There are multiple heater technologies suitable for the HO Spaces market, including direct fired gas heaters, unit heaters, and infrared (radiant) heaters. One of the more popular highly energy efficient heaters are the Cambridge Engineering direct gas fired blow-thru space heaters. The Cambridge units have been selected by the Environmental Protection Agency and Department of Energy as an energy partner to help save energy in commercial and industrial buildings. Besides having a very high efficiency, these units use natural gas as a fuel source, and natural gas is abundant in the U.S. and actually experiencing declining prices.
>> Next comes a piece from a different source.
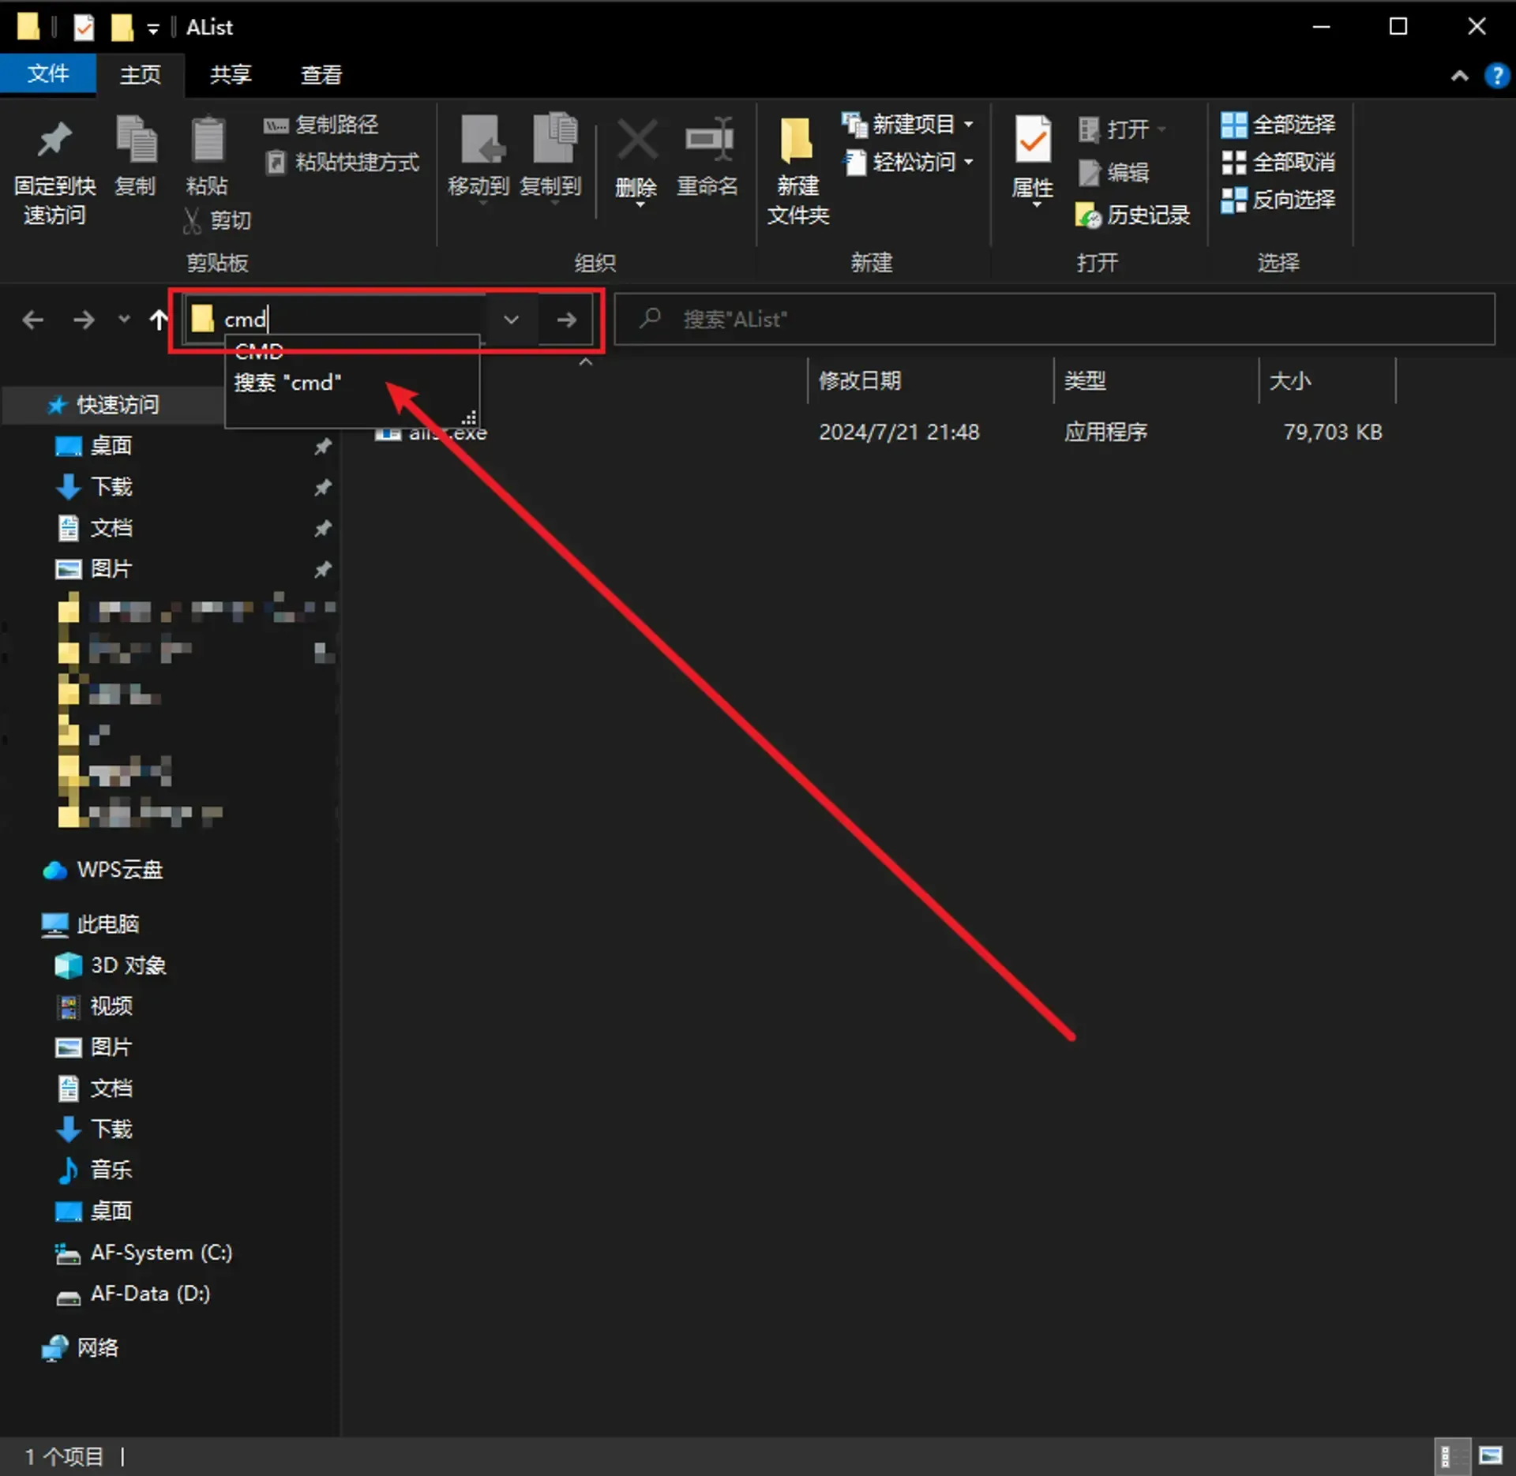Select the search "cmd" suggestion
This screenshot has width=1516, height=1476.
click(288, 383)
“Installing more energy efficient warehouse heating systems represent a tremendous opportunity to save energy, reduce carbon emissions and significantly lower operating costs.” Ken Williams, Director of Marketing, Cambridge Engineering
Property owners in the colder winter regions should consider both upgrading their lighting if they haven't done so, and installing these new heating systems as soon as practicable and before the expiration of the EPAct tax deduction incentives (which expire January 1, 2014).
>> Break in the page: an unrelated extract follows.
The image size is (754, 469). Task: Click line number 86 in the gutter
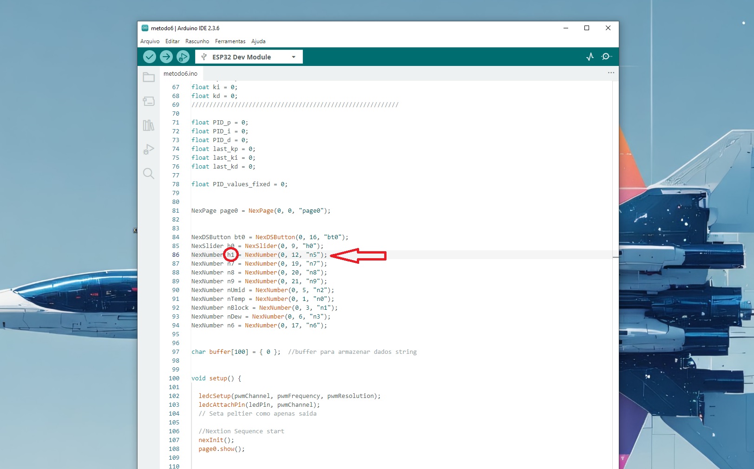(176, 254)
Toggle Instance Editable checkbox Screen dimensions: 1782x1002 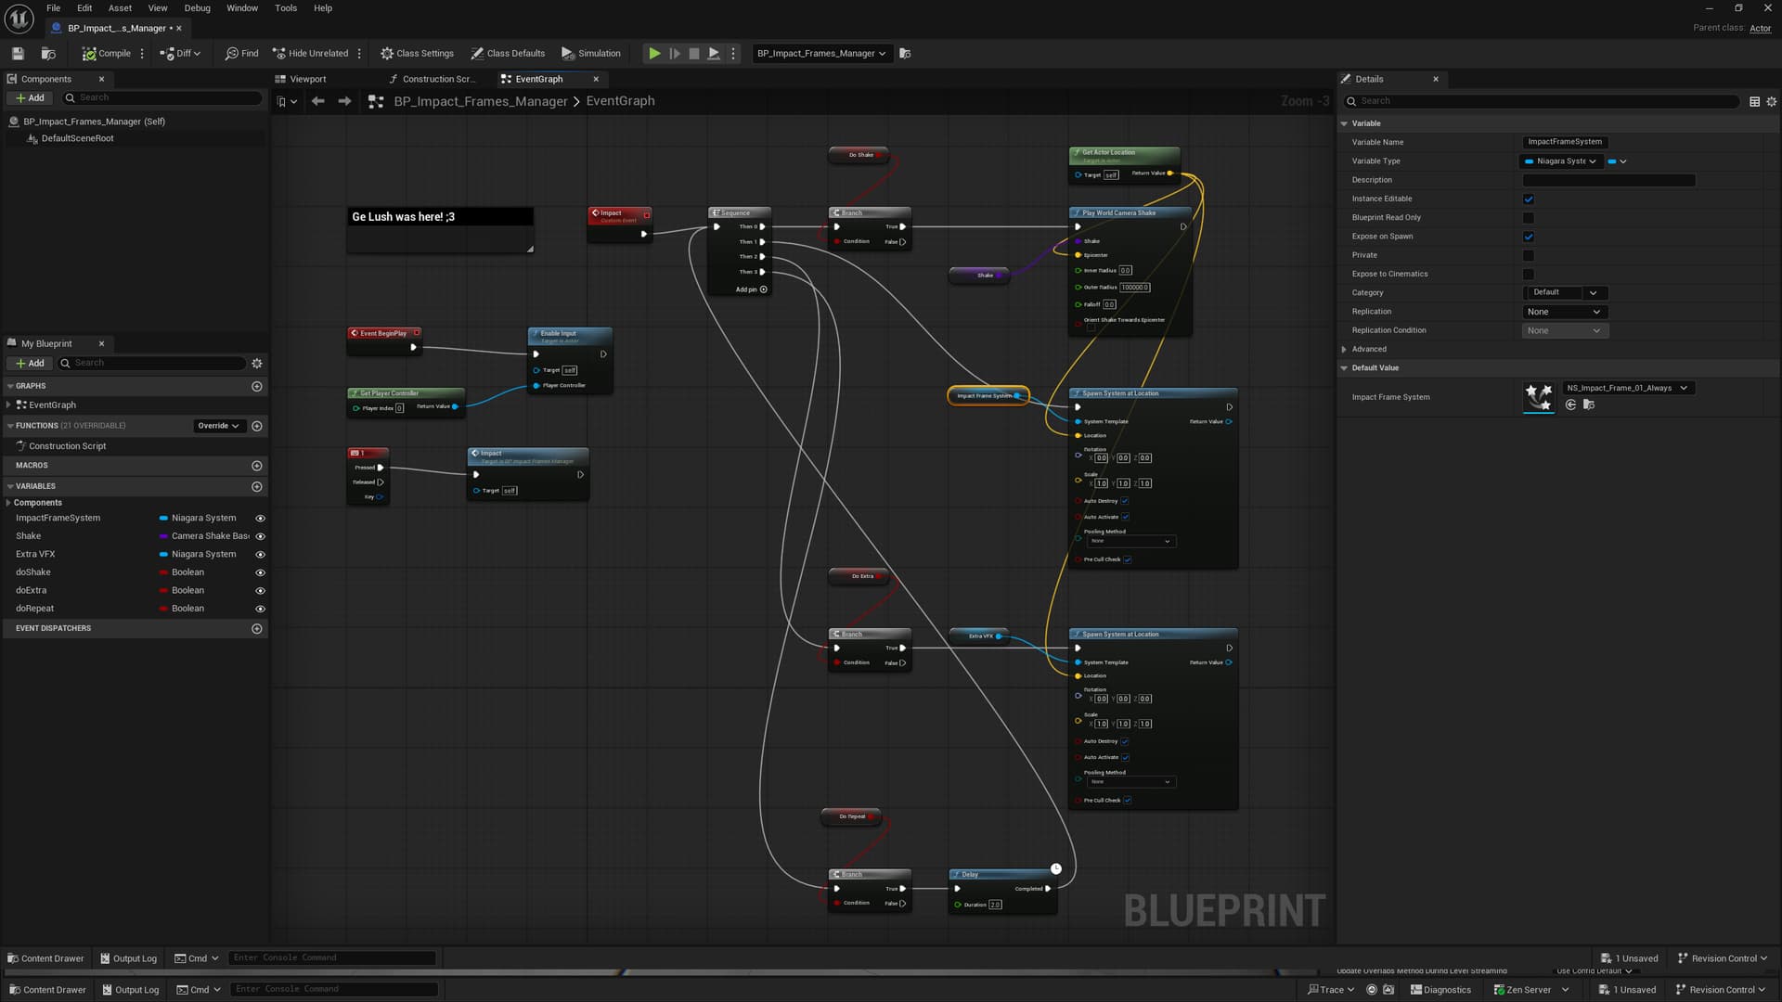coord(1529,199)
Combining EPAct Tax Deduction Incentives
The way to optimize the energy and tax savings results, is by combining energy planning with tax planning. Tax departments and tax advisers, particularly those with warehouses, industrial plants and auto repair facilities, should first work with their facilities and energy planning departments to identify all HO Spaces and determine energy costs related to lighting and heating. When either or both of those costs are high (companies with multiple facilities should compare facilities), or near or below ASHRAE 2001 building energy codes levels, there will most likely be a major economic opportunity. Whenever warehouse lighting exceeds 0.60 watts per square foot there is an opportunity for both energy cost savings and large EPAct tax deductions.
The following table illustrates how energy efficient lighting and energy efficient heaters combine to produce enhanced EPAct tax deductions for the HO spaces.
Most utilities offer rebates for lighting upgrades and many gas utilities offer rebates for gas heater upgrades. With combined lighting and heater projects many utilities will offer additional bonus rebates for two or more energy reducing initiatives.
Benefiting from Prior Energy Efficient Lighting Investments
Since the enactment of EPAct tax incentives effective January 1st, 2006 thousands of warehouses, industrial buildings and auto repair facilities have already upgraded to energy efficient lighting. Some of these property owners may have already upgraded their lighting pre January 1, 2006. All those who upgraded pre January 1, 2006, or may have missed taking some or all of the 60 cent per square foot lighting EPAct tax deduction, may be able to obtain up to a $1.20 and in some cases to a $1.80 per square foot tax deduction by upgrading their heating systems.
The section 179(D) EPAct tax incentives were shrewdly designed to encourage property owners to take a comprehensive multifaceted approach to building energy cost reduction. Property owners who understand how the rules integrate to for Heat Only buildings with energy efficient lighting now have the opportunity to greatly reduce their heating bills potentially supported by enhanced utility rebates, falling natural gas prices and large section 179(D) EPAct tax deductions.